# Listed entries:
_ _ _

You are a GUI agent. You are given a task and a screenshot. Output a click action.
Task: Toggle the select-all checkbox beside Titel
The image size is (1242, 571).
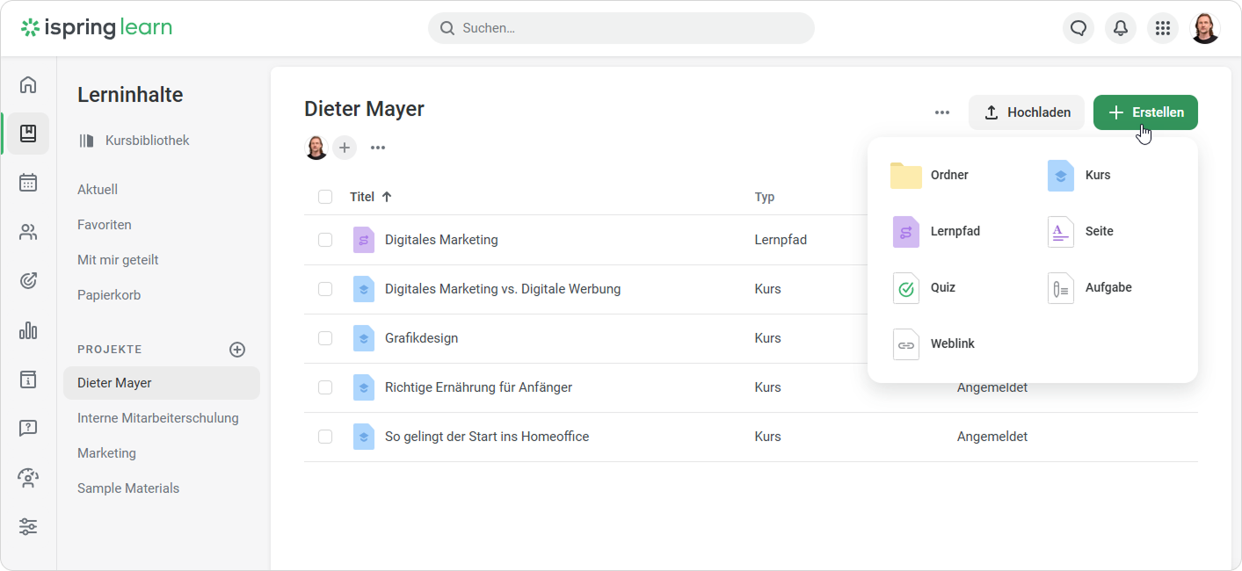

_ _ _

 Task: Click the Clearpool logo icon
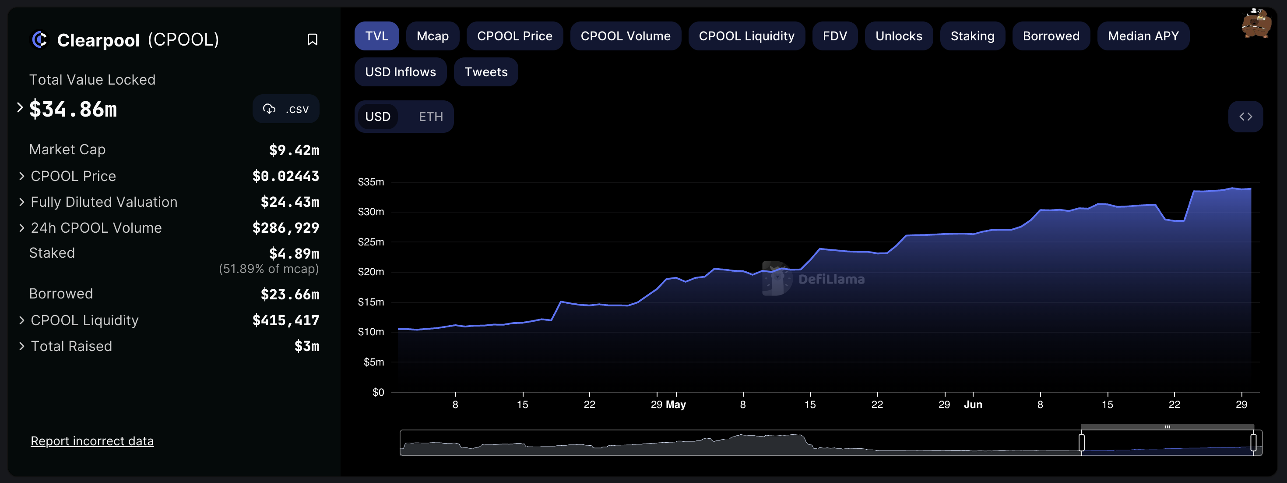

_ _ _

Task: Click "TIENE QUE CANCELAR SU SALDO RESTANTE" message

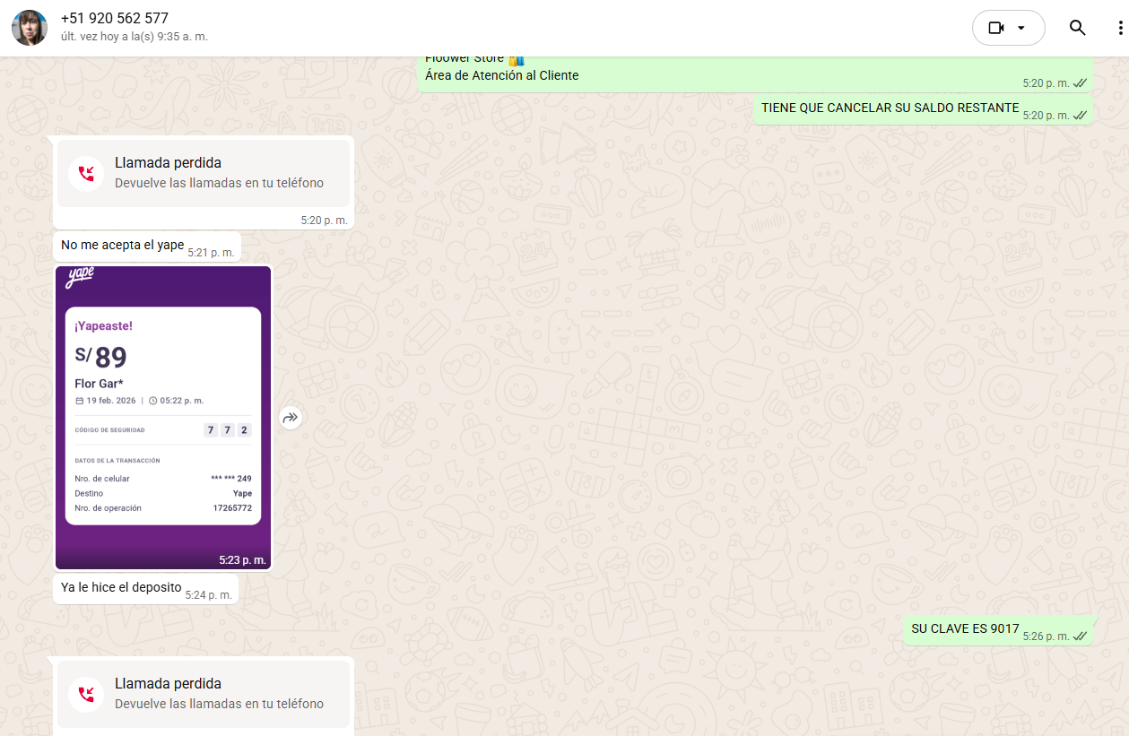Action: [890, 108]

_ _ _

# What to work on:
Return the lines of the listing starting at the line that contains "You are a GUI" and ending after the line that contains "The image size is (1242, 571).", copied exactly.

# Solution:
You are a GUI agent. You are given a task and a screenshot. Output a click action.
Task: Toggle the select-all checkbox beside Titel
The image size is (1242, 571).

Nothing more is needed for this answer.